After my unburial, I made Dino take me to the beach so I could set fire to the blue dress. It meant riding to his house and sneaking into his room in my skivvies, but it was so worth it. Thankfully, he kept the clothes I wore last night. I tried to convince Dino to stay awake with me, but he grumbled about four hours of sleep and crashed into his bed the second we got into his room.

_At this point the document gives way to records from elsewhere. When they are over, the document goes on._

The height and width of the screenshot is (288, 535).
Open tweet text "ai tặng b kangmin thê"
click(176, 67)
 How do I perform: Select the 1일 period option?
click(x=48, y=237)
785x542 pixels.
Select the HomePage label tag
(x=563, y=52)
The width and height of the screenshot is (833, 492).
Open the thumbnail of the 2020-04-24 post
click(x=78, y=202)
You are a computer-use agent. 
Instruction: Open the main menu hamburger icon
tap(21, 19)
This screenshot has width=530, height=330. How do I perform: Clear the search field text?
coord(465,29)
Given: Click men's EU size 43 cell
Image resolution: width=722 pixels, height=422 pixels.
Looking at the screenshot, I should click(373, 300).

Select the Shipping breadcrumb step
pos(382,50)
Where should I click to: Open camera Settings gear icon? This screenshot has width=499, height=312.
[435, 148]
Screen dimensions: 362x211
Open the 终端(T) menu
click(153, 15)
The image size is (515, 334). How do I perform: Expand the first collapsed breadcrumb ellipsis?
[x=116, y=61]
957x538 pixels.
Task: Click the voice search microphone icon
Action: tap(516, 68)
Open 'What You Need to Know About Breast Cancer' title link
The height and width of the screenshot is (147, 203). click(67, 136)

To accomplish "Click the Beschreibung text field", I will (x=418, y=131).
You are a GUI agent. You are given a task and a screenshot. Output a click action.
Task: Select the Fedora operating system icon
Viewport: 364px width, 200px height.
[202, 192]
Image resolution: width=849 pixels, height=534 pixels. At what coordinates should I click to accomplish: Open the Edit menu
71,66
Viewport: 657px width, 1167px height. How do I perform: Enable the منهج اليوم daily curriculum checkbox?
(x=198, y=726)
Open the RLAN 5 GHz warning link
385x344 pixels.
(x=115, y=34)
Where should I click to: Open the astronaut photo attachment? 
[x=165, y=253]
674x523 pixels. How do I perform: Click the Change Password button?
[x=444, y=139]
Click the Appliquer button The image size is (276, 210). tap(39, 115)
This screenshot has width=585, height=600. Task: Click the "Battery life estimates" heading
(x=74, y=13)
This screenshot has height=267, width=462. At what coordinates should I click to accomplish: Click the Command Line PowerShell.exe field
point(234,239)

During midterms and finals, I used to think it’d be great if I never had to sleep. I’d daydream about those extra hours I could have and all that I could do with them while the rest of the lazy world lay in their beds. The reality is that being awake while everyone else is asleep sucks. I kill time playing video games, and then I get this idea to research burial rituals to see if I can find information that might help me understand why I’m still not-dead and how to fix it. Some cultures used to eat their dead. I doubt Dino would be into that. The Malagasy people of Madagascar dig up the dead once every seven years, wrap the corpses in cloth, and dance with them. The practice sounds interesting, but I’m glad Dino didn’t leave me buried for seven years. And the Zoroastrians had a complicated set of rites that involve bull urine, a holy dog, a tower, and vultures. I’m not even sure where I’d get bull pee. Even though none of this is offering me any solutions for my problem, I get lost in a clickhole until I stumble on a story from a news website.